Optimize our datagrid queries when sorting data.

Review Request #883 — Created June 7, 2009 and submitted

Information

Navi (deprecated)
trunk

Reviewers

Optimize our datagrid queries when sorting data.

We were doing one big query for the data in the datagrid, but when
sorting, it could take a long time to fetch the results. In MySQL (our
test case for this) we were hitting several slowdowns, as it needed to
set up a temporary table and do a filesort on the data.

To improve the speed, we now query for the IDs only, factoring out all
other parts of the provided query. We can then perform a second query,
fetching the data we need, by querying specifically for entries with
those IDs, after all sorting has been applied.

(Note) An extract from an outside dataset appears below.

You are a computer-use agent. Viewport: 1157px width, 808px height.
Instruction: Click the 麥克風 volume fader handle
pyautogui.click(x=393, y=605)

A side-effect of this optimization is that things may be dropped from
the initial query. This isn't a problem for most uses, but if subqueries
are used and the datagrid cells are expected to be able to access this
data, that data will end up stripped away and the cells will fail.

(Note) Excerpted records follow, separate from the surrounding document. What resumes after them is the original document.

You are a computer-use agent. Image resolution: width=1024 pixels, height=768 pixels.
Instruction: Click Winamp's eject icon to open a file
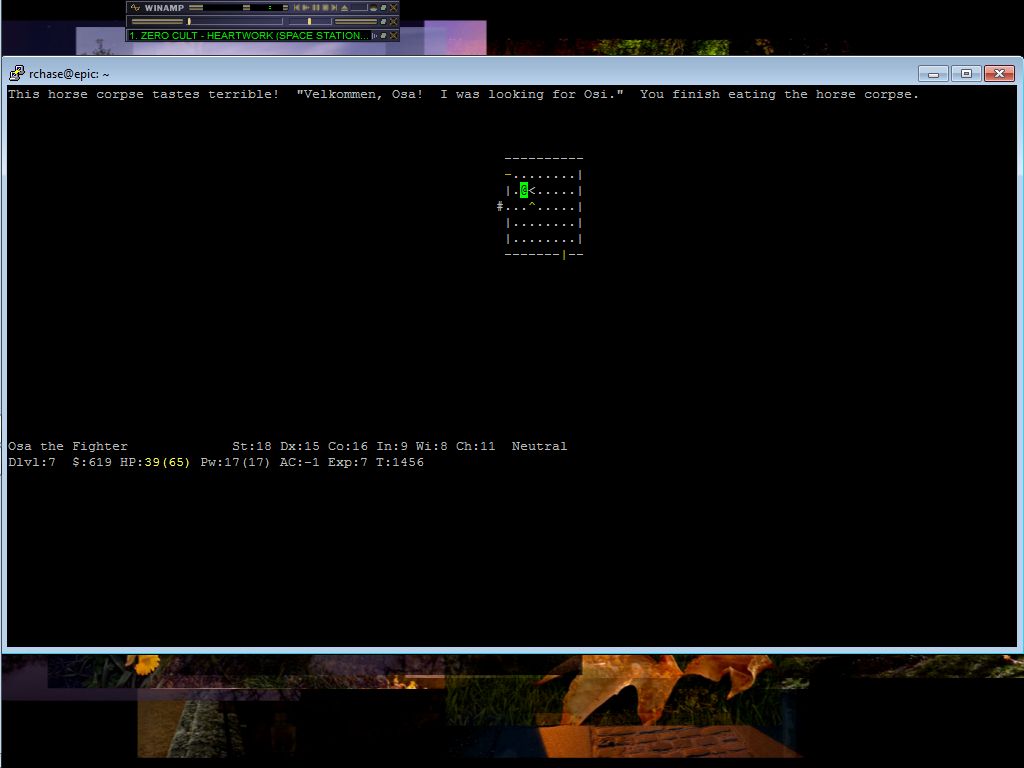[x=343, y=7]
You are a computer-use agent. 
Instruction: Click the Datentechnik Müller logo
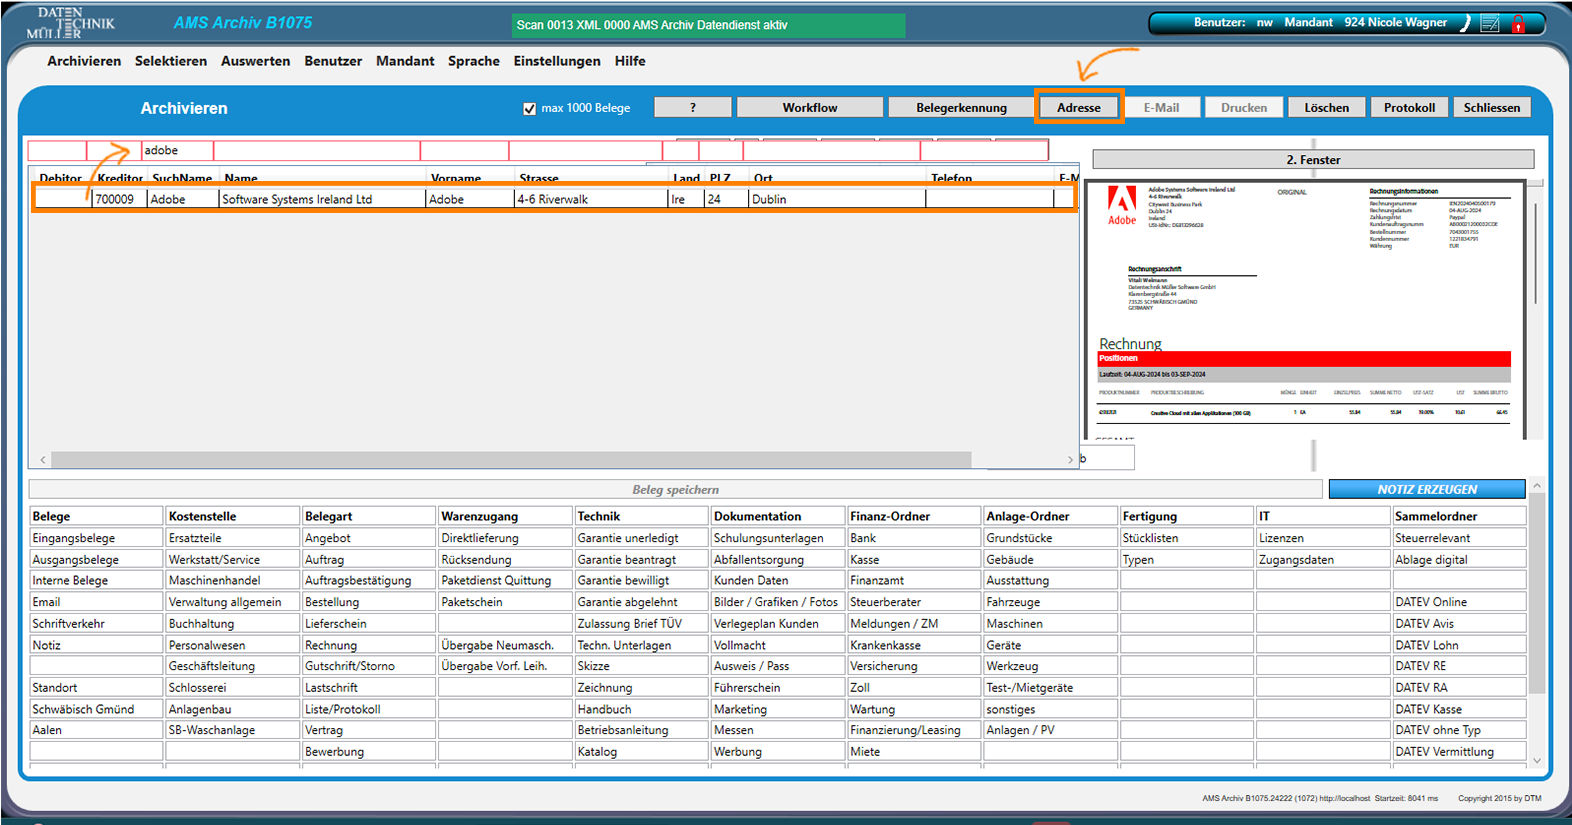coord(70,23)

This can be worked around by either turning off optimize_sorts for the
datagrid, or overriding post_process_queryset to specify those extra
subqueries (the latter being significantly better for larger datasets).
Tested with all the datagrids in Review Board, and saw significant performance increases, especially in conjunction with the Review Board changes in /r/884.
david
  1. This mostly looks pretty good. My comments are mostly about documentation.
  2. /trunk/djblets/djblets/datagrid/grids.py (Diff revision 1)
     
     
     
     
    I'm not really sure what this comment means.
  3. /trunk/djblets/djblets/datagrid/grids.py (Diff revision 1)
     
     
     
     
     
     
     
     
     
     
     
     
     
    Can you mention in here that this function is meant to be overridden? It took me a while to figure out that I had to look at your other changeset for this to make sense.
  4. 
      
chipx86
Review request changed
Change Summary:
Fixed the sort order of the results. This was broken, since the database doesn't actually keep results in the ID list provided (nor should it). We now process this ourselves after getting the results.

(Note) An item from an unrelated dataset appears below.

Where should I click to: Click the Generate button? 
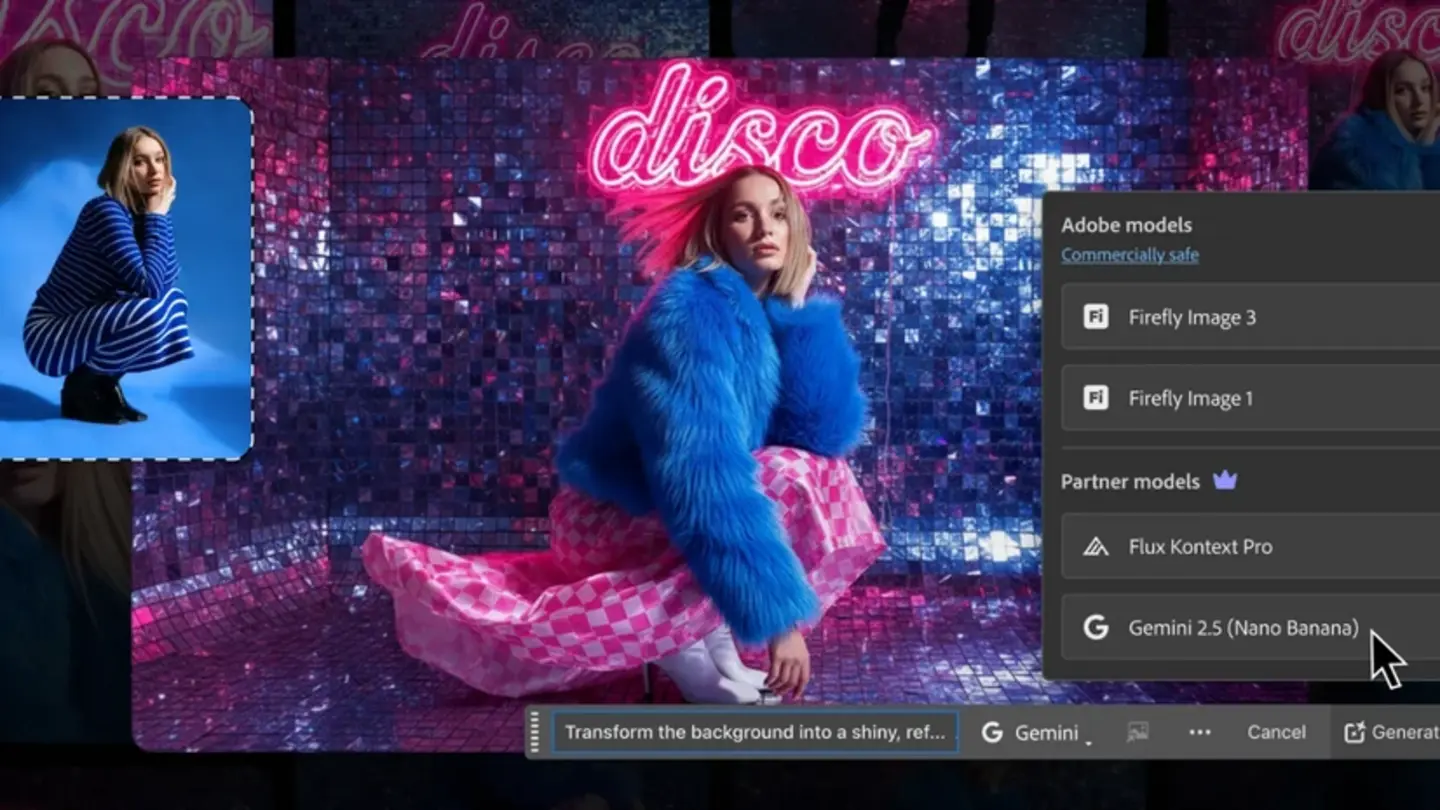[1400, 732]
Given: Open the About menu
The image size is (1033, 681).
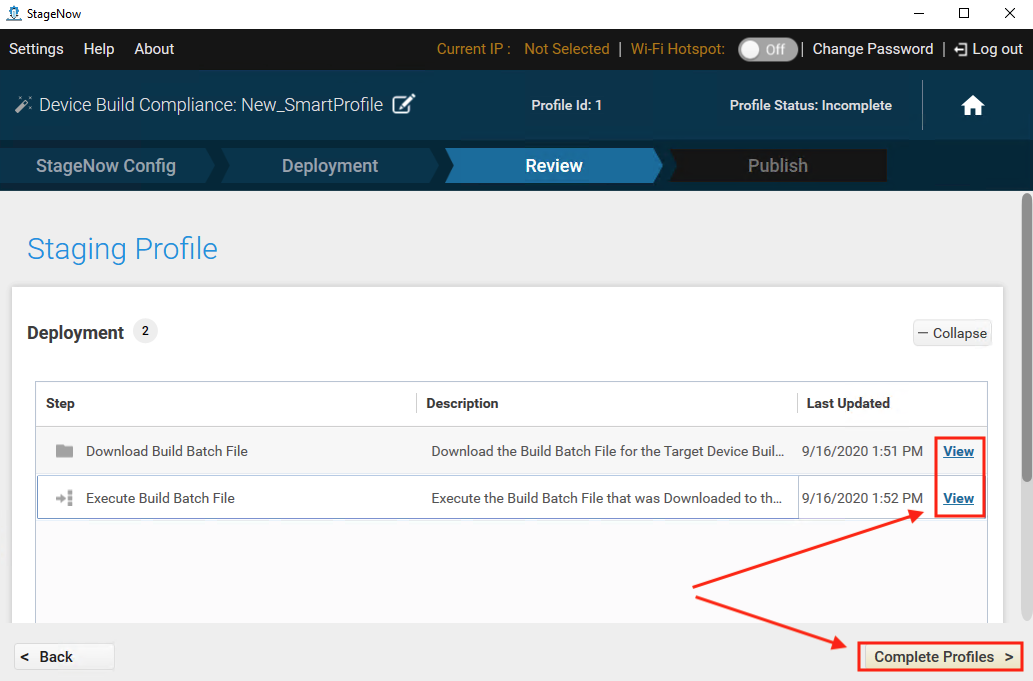Looking at the screenshot, I should [x=154, y=49].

Also enhanced the comments to describe what we're doing a bit better, and to explain how post_process_queryset() is useful.
david
  1. 
      
  2. /trunk/djblets/djblets/datagrid/grids.py (Diff revisions 1 - 2)
     
     
    This should just be "if id_list"
    1. Right. Originally I was thinking that we wanted to still handle this logic if id_list was [], but that was really before I knew exactly what my logic was going to be.
  3. It seems like there should be a more elegant way to do the ID sorting, but it's not jumping out at me right away. I'll continue thinking about it, but this is good as-is.